◆ **The task**
Find every line in the rows below that contains the string "computer", matching case exactly, and copy each of those lines.

[Rows of pointing data]

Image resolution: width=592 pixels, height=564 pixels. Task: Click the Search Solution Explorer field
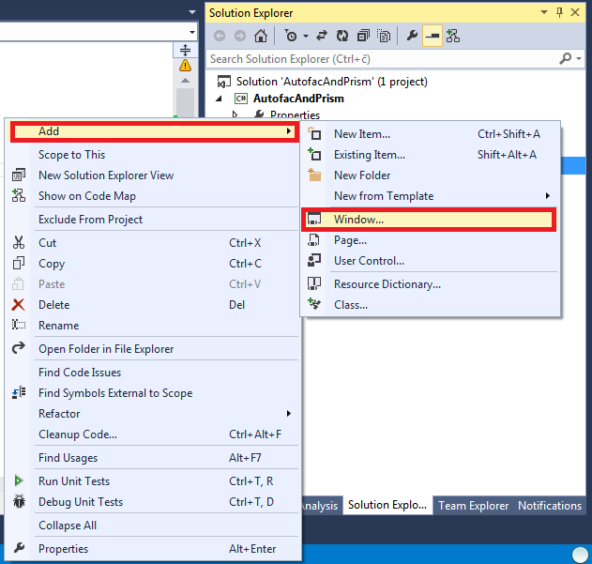click(x=382, y=59)
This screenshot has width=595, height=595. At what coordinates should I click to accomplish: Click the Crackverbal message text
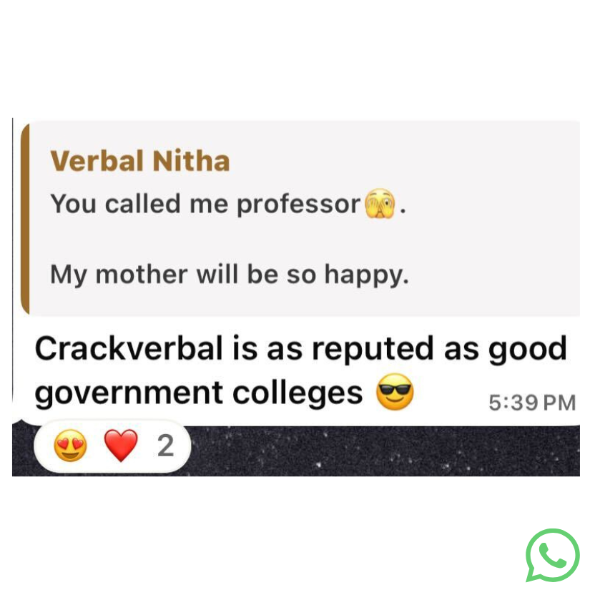[300, 370]
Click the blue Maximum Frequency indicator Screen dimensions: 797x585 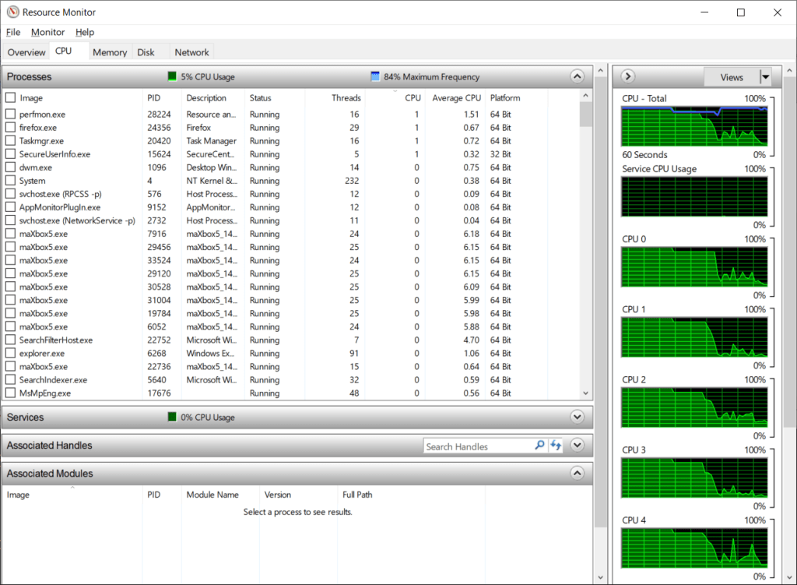pos(375,77)
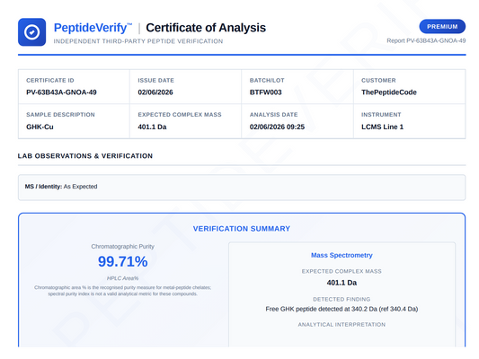Click the Lab Observations & Verification heading
The height and width of the screenshot is (359, 479).
point(85,156)
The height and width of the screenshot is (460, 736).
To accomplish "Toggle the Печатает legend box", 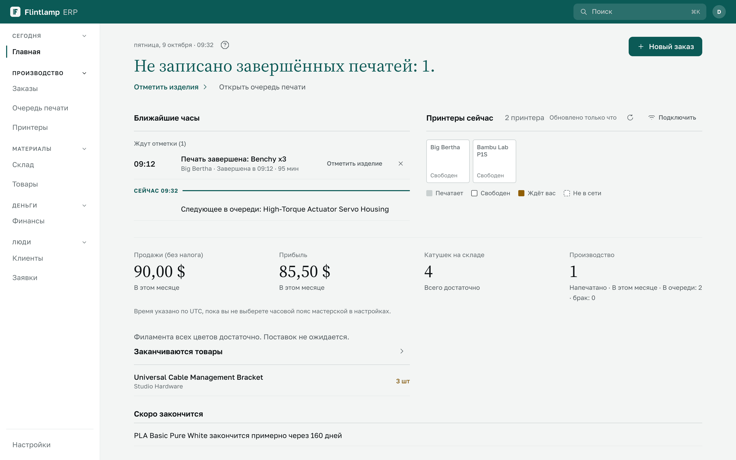I will click(429, 193).
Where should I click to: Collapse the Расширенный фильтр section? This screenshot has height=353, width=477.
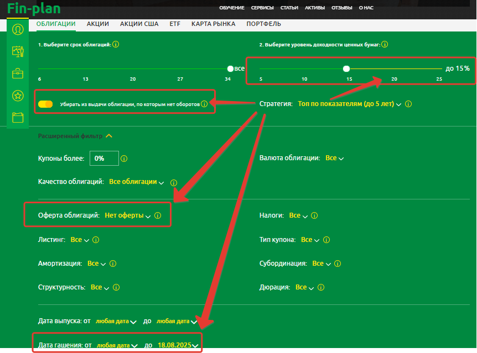pos(109,136)
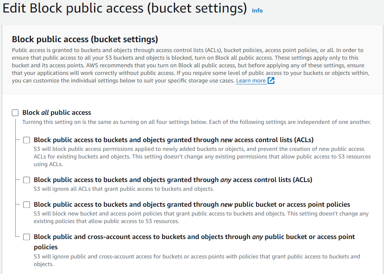Click label text mentioning new access control lists
This screenshot has height=274, width=384.
[174, 140]
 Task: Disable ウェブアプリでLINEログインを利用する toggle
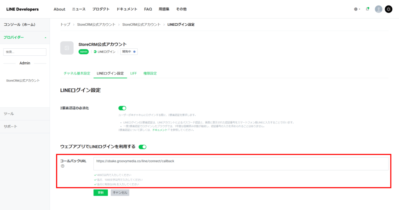(x=142, y=147)
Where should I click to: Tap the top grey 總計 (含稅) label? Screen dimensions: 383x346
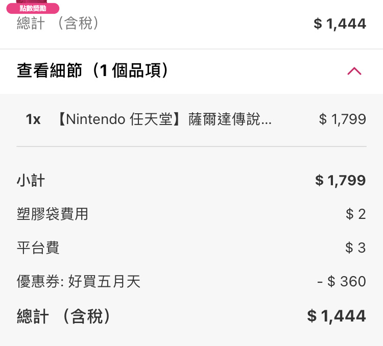coord(58,23)
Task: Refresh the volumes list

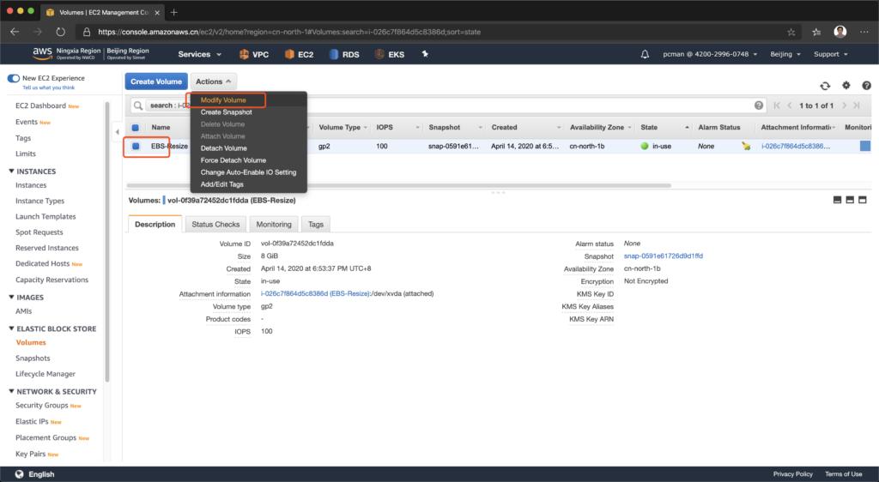Action: [825, 86]
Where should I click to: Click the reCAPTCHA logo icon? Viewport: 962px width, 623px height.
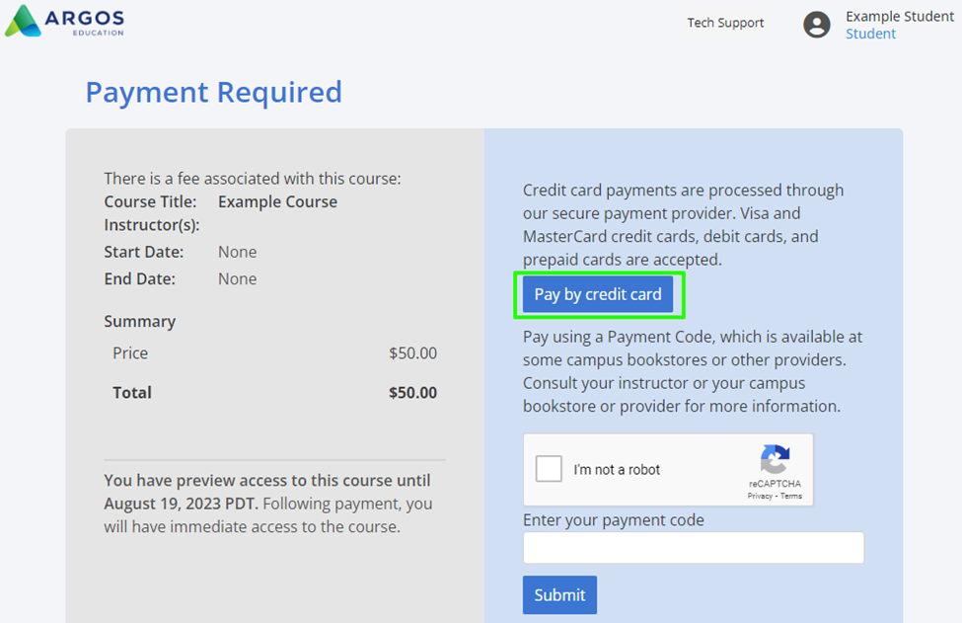point(775,460)
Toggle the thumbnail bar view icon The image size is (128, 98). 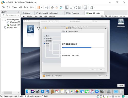[71, 7]
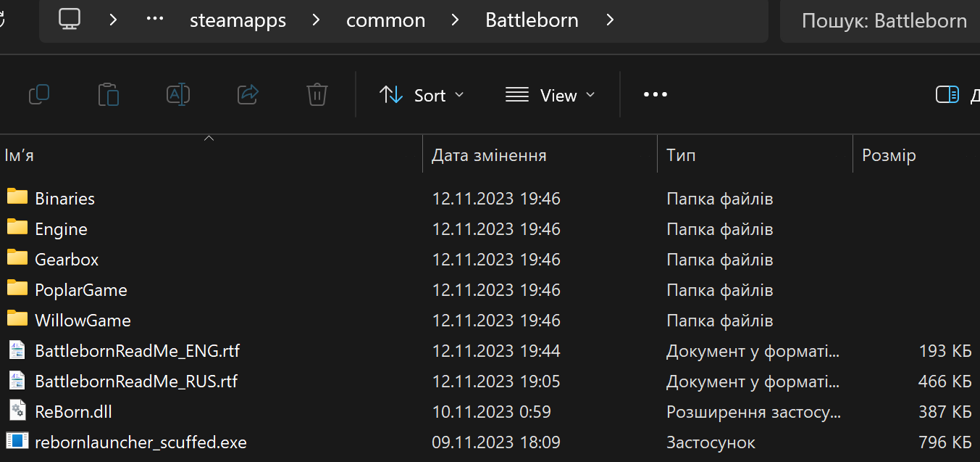The width and height of the screenshot is (980, 462).
Task: Select the WillowGame folder
Action: (83, 320)
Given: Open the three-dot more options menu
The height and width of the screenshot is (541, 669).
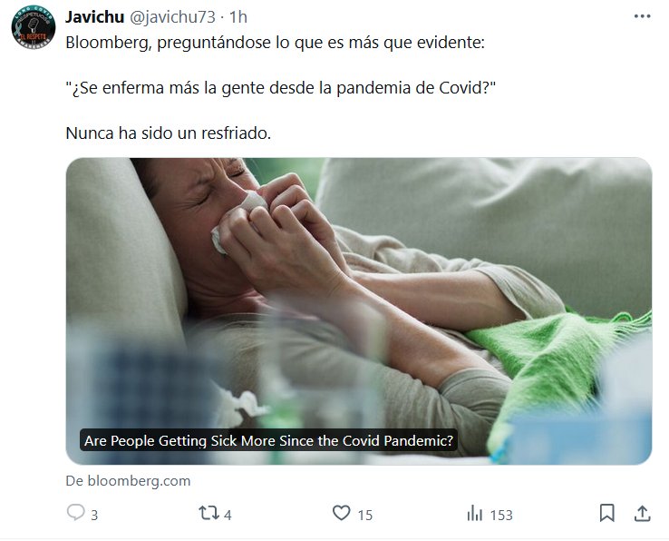Looking at the screenshot, I should pos(642,16).
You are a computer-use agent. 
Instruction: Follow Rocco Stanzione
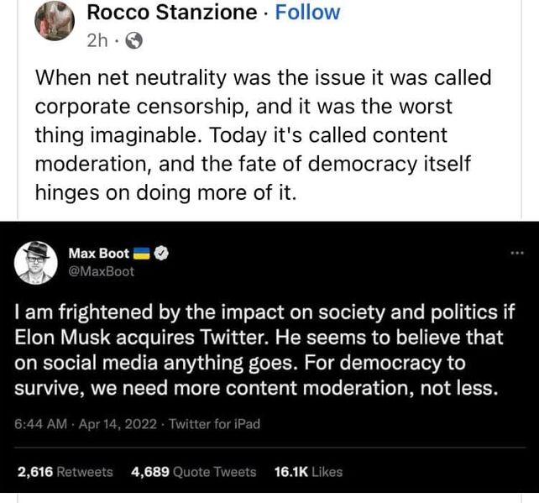coord(308,13)
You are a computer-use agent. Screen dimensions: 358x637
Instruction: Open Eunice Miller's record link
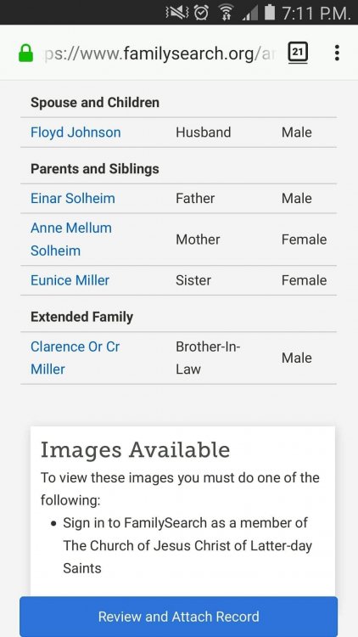click(x=70, y=280)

◆ **Output below**
You are a computer-use agent. 
You are a computer-use agent. Screen dimensions: 358x637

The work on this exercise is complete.